_Task objective_: With the pictures excluded, retype the records that follow exactly.

(Saved entries)

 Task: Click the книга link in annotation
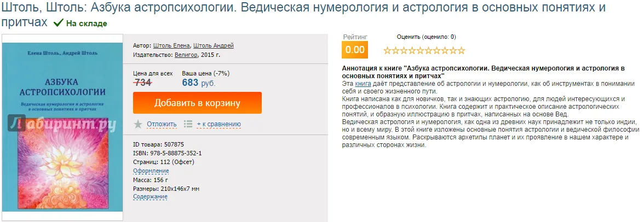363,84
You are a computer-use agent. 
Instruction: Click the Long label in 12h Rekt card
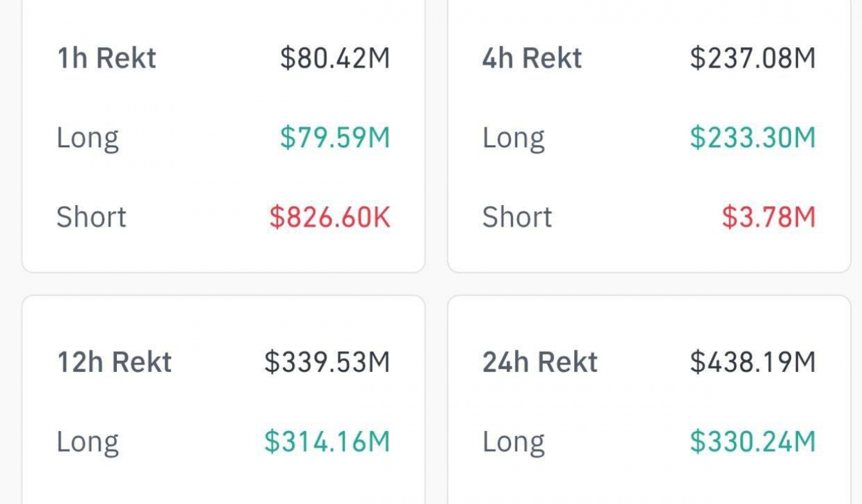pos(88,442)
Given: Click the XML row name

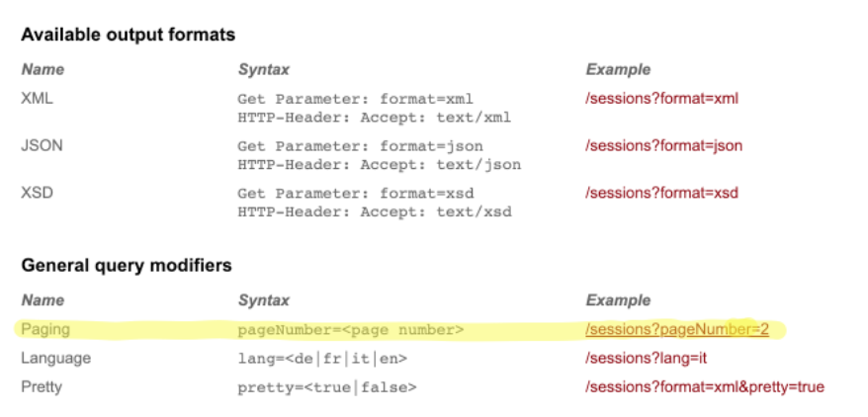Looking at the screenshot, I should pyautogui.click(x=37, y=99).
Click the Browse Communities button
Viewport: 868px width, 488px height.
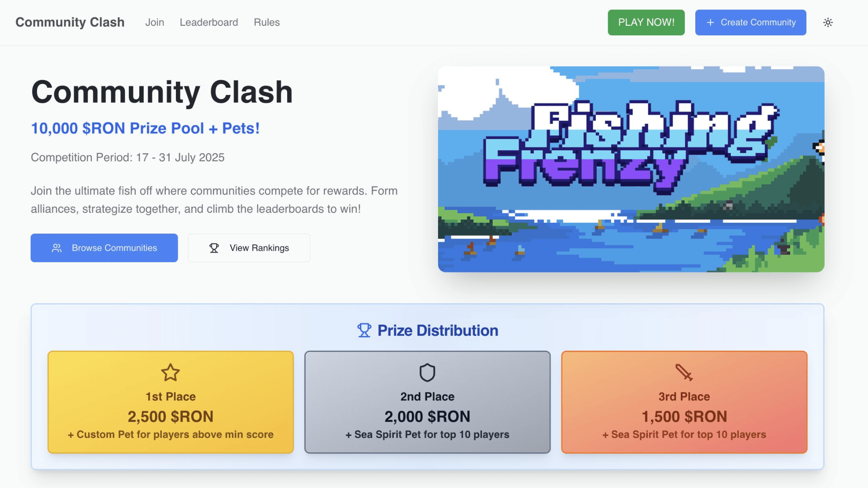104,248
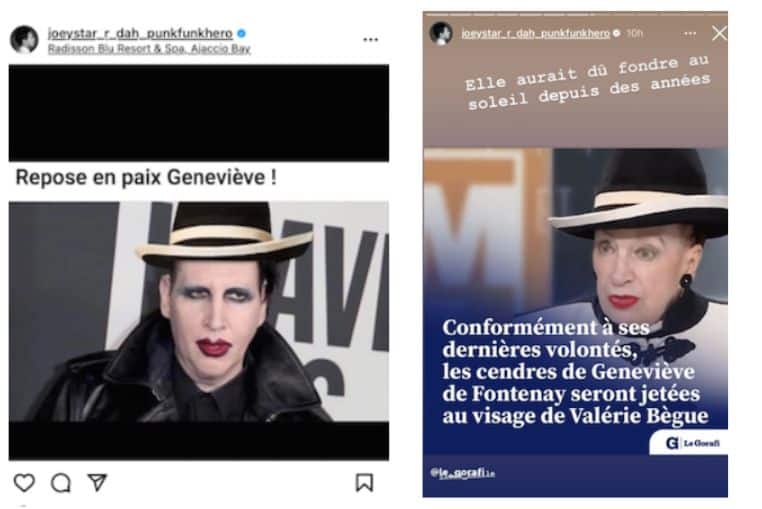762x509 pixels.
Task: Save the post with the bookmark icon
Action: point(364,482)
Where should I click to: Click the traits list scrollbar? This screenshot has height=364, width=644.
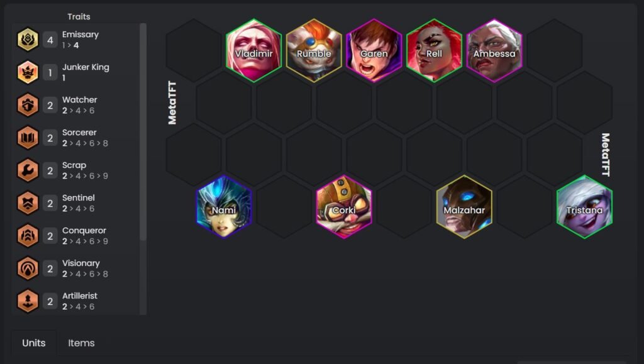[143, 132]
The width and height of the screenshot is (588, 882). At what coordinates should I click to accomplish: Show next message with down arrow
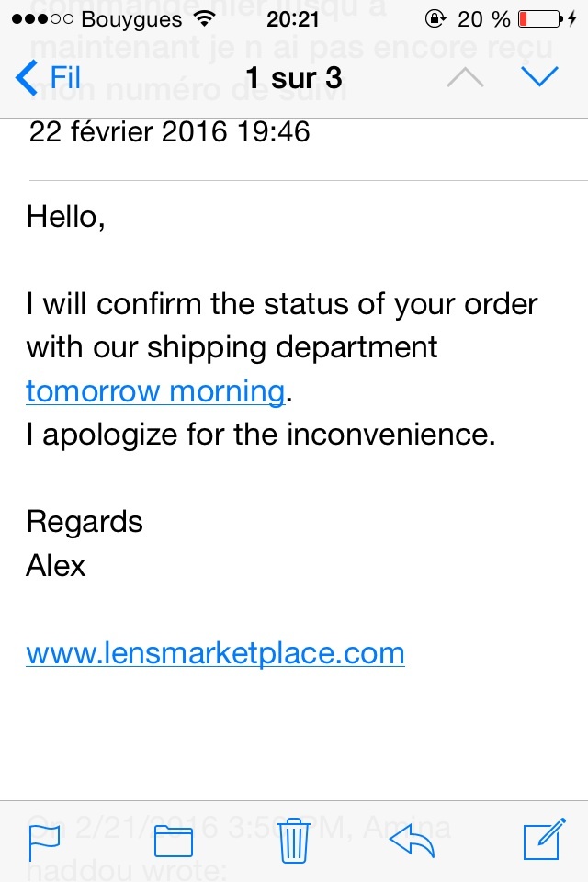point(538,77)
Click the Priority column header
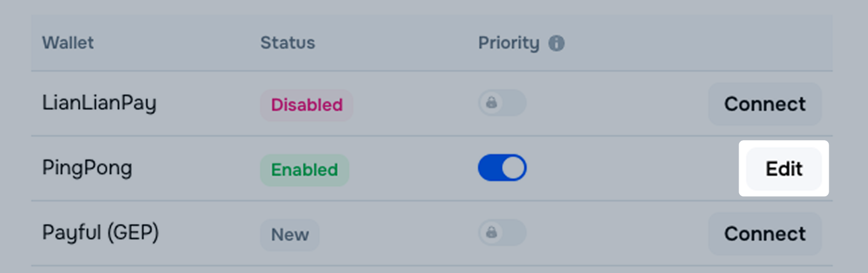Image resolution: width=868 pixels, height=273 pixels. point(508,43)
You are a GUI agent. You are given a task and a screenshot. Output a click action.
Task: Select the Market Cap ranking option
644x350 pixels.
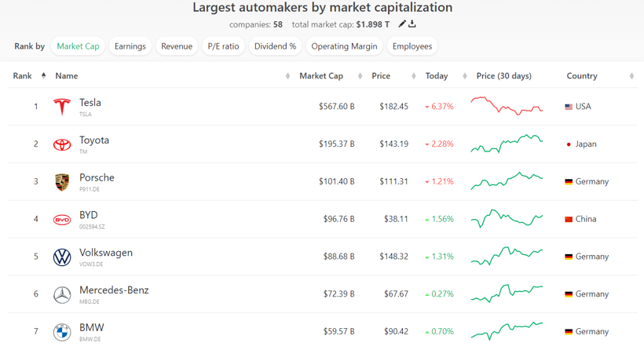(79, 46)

_Solution for this task_:
 Task: Click the книга link in annotation
363,84
You are a computer-use agent. 
Instruction: Click the Long label in 12h Rekt card
pos(88,442)
Given: Click the XML row name

Looking at the screenshot, I should pyautogui.click(x=37, y=99).
Click the Browse Communities button
Viewport: 868px width, 488px height.
104,248
762x509 pixels.
Task: Save the post with the bookmark icon
Action: point(364,482)
Where should I click to: Click the traits list scrollbar? This screenshot has height=364, width=644.
[143, 132]
The width and height of the screenshot is (588, 882). At what coordinates should I click to accomplish: Show next message with down arrow
point(538,77)
Click the Priority column header
Image resolution: width=868 pixels, height=273 pixels. point(508,43)
You are a GUI agent. You are given a task and a screenshot. Output a click action.
Task: Select the Market Cap ranking option
644x350 pixels.
(79, 46)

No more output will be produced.